Symic Bio announced topline results from the Phase 1/2a MODIFY-OA trial of SB-061, an intra-articular treatment for osteoarthritis of the knee. SB-061 was shown to be safe and very well-tolerated with no drug-related serious adverse events and a very low rate of local adverse events (4.1%). Treatment with SB-061 resulted in an approximately 60% peak improvement in the Western Ontario and McMaster Universities Arthritis Index pain while walking score (WOMAC A1), the primary efficacy measure, although this measurement did not reach statistical significance relative to the saline control treatment group. In addition, positive trends in synovial fluid biomarker measures were observed in the SB-061 treatment group that reinforce the SB-061 intended mechanism of action in human studies for the first time.
"The overall results from MODIFY-OA support the safety and mechanism of this new approach to targeting the underlying pathology of osteoarthritis," Ken Horne, Chief Executive Officer of Symic Bio said. "SB-061 represents a distinctively novel therapeutic approach with the aim of both improving symptoms and modifying disease progression. The encouraging safety profile, degree of pain improvement and synovial fluid biomarker trends all support ongoing clinical development. We anticipate starting another Phase 2 trial this year."
SB-061 is designed to be a functional mimic of aggrecan, a natural macromolecule of the extracellular matrix critical to the health of cartilage tissue. The first-in-human MODIFY-OA trial was designed to explore trends in safety and efficacy parameters of SB-061.

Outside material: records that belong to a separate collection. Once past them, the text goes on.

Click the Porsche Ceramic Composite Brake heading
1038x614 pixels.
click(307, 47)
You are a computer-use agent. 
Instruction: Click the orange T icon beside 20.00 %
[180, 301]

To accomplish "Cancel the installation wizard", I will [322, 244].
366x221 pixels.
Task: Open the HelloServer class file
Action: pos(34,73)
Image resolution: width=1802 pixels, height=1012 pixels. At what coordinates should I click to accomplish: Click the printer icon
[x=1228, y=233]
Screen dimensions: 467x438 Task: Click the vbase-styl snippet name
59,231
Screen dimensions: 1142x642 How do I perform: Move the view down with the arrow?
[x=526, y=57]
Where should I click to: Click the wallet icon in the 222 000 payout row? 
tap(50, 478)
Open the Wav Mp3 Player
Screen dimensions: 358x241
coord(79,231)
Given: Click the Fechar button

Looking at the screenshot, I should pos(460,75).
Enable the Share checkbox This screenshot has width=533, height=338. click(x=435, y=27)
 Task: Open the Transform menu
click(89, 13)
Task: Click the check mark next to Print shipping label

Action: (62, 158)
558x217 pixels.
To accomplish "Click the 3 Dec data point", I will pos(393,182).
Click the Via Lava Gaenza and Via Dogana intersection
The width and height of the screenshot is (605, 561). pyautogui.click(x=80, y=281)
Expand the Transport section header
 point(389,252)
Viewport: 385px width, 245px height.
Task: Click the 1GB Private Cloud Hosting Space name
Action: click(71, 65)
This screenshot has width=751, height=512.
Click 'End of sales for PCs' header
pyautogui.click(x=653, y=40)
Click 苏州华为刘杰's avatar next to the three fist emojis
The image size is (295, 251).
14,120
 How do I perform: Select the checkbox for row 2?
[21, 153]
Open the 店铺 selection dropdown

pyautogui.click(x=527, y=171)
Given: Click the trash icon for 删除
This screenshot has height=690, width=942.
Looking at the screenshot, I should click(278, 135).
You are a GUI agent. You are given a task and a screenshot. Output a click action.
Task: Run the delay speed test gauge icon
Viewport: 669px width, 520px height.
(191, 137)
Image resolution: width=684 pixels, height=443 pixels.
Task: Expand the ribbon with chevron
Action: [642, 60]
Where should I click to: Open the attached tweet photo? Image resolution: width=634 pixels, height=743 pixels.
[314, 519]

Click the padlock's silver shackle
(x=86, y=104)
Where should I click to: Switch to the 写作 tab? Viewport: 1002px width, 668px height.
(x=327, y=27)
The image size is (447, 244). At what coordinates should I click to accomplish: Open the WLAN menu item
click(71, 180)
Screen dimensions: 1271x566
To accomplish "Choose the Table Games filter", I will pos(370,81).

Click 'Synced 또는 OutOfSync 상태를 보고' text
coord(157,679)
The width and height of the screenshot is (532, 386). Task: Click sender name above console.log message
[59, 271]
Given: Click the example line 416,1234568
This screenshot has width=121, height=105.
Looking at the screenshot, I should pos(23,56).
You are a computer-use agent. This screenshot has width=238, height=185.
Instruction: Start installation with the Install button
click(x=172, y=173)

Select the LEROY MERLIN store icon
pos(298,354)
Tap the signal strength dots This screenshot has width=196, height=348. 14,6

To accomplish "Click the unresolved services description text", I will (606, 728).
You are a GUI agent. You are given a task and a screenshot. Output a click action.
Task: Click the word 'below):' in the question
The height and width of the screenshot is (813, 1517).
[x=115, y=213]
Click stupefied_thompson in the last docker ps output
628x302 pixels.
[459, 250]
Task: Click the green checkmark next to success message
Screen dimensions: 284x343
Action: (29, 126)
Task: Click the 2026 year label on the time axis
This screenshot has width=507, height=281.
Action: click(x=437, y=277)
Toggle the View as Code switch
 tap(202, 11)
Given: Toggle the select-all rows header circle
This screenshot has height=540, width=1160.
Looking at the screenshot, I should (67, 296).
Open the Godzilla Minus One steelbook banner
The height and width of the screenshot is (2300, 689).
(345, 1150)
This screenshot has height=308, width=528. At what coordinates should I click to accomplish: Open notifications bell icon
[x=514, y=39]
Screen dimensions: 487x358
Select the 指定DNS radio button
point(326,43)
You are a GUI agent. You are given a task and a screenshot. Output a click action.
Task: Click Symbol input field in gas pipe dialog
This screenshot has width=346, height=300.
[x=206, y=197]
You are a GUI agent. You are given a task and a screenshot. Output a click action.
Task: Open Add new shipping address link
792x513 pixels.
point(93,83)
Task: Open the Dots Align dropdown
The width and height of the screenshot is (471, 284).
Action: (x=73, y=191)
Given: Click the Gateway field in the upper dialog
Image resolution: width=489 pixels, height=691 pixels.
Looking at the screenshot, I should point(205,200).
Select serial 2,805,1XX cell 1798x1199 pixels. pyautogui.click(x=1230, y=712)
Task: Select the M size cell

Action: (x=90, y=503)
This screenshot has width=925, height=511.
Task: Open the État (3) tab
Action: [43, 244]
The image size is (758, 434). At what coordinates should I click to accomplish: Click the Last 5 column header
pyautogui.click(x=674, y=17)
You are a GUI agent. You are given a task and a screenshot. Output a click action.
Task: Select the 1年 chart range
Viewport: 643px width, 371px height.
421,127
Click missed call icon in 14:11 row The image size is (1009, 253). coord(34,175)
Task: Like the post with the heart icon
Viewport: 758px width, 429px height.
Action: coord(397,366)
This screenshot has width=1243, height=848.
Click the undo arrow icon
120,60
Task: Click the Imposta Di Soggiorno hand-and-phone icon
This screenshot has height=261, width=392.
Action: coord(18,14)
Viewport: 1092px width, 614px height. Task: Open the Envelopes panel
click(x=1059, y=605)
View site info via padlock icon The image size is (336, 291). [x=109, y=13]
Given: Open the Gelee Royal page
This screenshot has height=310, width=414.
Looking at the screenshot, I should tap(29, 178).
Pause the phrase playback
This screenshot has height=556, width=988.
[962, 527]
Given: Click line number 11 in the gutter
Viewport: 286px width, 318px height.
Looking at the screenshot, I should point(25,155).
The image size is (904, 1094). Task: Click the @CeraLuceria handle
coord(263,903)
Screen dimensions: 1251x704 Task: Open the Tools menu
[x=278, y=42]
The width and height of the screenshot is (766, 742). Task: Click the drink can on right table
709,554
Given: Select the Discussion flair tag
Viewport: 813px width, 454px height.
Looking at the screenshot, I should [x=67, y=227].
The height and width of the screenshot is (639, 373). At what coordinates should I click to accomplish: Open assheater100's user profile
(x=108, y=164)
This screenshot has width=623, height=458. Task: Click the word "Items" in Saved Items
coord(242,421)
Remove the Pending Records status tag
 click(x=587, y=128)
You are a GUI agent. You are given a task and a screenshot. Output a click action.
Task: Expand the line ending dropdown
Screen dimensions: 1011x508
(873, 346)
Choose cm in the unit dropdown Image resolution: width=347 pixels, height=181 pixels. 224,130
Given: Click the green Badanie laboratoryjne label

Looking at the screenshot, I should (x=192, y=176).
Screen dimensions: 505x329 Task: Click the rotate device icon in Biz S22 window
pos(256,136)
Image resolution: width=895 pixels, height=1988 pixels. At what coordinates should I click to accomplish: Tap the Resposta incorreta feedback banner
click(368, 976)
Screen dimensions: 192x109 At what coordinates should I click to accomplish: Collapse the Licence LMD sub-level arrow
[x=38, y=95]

The 12-week, multicenter, double-blinded MODIFY-OA trial of SB-061 for the treatment of osteoarthritis of the knee randomized 147 patients to two treatment groups. The trial is designed to assess the safety and efficacy of SB-061 and includes a primary efficacy endpoint of change from baseline in Western Ontario and McMaster Universities Arthritis Index walking pain score (WOMAC A1) pain score as measured over the duration of the trial. Secondary endpoints included the other WOMAC composite endpoints and measurements of biomarkers associated with the SB-061 mechanism of action and osteoarthritis disease progression. Patients received two intra-articular injections of either SB-061 or placebo, one on day one and the second on day eight, and were observed over three months.